● Instructions for the task:
Put the listing lines from the one containing "571) label: 2020年4月" through the one containing "31, 872, 49)", inclusive, into a Markdown table with the columns Row and Line text, numbering each row and leaving out blank lines.

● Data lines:
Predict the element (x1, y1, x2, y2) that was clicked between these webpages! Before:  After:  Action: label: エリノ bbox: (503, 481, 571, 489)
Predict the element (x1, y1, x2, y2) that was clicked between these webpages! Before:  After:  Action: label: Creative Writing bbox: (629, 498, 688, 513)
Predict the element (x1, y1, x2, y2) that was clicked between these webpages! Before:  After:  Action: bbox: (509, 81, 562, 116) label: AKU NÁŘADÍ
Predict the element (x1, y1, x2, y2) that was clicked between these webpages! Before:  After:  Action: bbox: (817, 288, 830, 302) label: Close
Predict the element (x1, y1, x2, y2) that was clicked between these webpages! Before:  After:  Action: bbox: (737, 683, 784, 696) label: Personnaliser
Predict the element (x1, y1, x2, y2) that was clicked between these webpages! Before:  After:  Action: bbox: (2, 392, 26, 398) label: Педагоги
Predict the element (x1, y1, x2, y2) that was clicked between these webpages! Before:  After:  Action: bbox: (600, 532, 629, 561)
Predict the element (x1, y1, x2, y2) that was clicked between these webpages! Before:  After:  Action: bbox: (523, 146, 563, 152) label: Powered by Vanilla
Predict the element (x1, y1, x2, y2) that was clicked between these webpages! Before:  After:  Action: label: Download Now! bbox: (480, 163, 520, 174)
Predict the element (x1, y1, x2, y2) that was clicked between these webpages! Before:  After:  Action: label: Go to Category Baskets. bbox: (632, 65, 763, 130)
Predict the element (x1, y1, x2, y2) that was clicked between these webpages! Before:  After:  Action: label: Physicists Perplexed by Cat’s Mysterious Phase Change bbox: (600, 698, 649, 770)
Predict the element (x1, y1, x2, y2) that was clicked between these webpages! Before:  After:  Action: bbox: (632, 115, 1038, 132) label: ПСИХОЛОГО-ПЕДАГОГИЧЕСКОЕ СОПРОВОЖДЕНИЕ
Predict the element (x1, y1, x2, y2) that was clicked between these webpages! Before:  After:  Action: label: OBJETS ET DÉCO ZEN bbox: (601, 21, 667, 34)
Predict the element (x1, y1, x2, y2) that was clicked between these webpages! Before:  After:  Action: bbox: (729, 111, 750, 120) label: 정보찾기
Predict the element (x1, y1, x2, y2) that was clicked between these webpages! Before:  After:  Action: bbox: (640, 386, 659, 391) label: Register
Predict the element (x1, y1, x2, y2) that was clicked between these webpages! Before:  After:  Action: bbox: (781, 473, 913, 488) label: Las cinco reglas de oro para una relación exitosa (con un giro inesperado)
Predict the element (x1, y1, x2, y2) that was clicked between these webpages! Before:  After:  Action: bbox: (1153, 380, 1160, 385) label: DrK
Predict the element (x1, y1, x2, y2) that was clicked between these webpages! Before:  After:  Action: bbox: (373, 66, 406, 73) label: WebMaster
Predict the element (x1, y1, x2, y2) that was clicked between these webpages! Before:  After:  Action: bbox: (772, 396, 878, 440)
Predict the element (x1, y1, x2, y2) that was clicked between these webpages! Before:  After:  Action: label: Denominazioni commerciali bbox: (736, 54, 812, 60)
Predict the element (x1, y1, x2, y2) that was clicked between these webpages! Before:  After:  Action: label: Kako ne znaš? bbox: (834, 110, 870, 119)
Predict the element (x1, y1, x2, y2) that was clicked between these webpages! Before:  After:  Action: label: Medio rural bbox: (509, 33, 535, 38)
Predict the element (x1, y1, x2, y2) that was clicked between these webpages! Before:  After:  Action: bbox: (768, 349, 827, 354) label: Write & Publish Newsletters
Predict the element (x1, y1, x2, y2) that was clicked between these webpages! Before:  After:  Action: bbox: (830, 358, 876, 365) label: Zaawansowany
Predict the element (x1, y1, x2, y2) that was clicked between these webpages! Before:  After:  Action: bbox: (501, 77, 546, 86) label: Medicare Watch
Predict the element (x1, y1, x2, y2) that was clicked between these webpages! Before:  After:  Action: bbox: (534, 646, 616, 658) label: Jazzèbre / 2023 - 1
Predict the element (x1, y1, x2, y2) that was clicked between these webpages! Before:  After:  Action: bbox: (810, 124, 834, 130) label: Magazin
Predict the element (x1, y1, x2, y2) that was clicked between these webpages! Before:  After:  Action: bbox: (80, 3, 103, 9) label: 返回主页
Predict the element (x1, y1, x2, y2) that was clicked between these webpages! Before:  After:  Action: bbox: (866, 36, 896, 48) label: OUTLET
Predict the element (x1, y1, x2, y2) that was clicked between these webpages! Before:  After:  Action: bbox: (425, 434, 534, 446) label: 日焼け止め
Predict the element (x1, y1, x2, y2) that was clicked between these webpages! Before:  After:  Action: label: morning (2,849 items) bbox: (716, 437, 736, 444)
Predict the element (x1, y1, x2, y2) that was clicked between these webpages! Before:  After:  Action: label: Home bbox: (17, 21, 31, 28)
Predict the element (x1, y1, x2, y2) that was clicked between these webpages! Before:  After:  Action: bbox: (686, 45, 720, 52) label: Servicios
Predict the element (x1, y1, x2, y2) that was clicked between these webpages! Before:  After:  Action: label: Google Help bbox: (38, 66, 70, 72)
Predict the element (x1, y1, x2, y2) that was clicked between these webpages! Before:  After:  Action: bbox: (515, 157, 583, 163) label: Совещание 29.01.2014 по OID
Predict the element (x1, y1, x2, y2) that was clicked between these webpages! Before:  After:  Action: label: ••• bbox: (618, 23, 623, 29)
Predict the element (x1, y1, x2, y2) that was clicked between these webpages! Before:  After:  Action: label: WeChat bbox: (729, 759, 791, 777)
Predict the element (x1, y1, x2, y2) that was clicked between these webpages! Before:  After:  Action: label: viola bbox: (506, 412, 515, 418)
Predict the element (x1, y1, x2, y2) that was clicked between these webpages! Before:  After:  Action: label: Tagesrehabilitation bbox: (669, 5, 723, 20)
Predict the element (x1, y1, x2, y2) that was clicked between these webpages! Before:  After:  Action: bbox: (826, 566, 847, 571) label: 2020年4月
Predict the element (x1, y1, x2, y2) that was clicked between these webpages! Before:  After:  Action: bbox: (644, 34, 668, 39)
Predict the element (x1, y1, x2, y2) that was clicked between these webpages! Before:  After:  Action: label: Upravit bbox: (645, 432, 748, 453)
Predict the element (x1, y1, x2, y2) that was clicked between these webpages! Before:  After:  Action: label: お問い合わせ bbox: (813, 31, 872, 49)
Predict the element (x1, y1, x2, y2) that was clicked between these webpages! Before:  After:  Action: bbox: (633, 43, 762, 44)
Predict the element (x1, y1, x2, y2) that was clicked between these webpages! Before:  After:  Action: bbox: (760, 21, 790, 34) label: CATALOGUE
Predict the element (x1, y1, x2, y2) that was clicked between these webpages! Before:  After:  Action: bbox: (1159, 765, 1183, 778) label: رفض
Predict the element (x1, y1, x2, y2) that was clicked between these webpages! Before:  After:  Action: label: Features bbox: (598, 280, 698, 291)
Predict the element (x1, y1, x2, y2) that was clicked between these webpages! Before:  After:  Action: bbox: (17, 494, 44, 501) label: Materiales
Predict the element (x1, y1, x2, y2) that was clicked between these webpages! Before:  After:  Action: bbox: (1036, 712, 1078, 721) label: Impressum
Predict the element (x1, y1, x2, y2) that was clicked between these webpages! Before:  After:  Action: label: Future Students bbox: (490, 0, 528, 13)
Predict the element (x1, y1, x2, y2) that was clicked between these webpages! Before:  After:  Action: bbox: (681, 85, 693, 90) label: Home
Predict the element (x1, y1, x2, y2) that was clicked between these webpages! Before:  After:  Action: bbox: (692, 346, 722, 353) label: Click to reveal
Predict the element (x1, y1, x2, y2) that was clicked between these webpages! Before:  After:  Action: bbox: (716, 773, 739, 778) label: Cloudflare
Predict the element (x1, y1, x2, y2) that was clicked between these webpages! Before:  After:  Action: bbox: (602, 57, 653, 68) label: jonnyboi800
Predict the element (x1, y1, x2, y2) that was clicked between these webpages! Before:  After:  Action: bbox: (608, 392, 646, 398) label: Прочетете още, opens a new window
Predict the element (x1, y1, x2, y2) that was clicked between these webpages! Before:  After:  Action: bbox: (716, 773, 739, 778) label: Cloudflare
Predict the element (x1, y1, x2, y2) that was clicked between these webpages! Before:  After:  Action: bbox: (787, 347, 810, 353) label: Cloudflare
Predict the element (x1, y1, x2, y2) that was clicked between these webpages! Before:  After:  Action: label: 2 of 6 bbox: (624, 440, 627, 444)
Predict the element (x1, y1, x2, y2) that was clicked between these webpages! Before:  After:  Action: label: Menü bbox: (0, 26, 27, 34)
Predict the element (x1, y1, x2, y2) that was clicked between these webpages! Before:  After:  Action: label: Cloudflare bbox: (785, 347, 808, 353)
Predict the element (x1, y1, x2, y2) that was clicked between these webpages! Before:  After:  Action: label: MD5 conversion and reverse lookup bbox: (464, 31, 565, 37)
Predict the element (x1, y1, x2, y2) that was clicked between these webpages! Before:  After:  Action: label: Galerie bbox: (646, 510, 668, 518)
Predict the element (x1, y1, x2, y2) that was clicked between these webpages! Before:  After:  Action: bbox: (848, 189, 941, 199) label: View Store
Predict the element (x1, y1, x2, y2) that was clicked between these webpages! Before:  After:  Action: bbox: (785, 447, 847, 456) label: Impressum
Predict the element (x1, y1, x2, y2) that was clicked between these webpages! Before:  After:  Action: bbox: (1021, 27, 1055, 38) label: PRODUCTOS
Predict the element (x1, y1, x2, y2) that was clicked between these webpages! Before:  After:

● Result of the task:
| Row | Line text |
|---|---|
| 1 | Predict the element (x1, y1, x2, y2) that was clicked between these webpages! Before:  After:  Action: bbox: (826, 566, 847, 571) label: 2020年4月 |
| 2 | Predict the element (x1, y1, x2, y2) that was clicked between these webpages! Before:  After:  Action: bbox: (644, 34, 668, 39) |
| 3 | Predict the element (x1, y1, x2, y2) that was clicked between these webpages! Before:  After:  Action: label: Upravit bbox: (645, 432, 748, 453) |
| 4 | Predict the element (x1, y1, x2, y2) that was clicked between these webpages! Before:  After:  Action: label: お問い合わせ bbox: (813, 31, 872, 49) |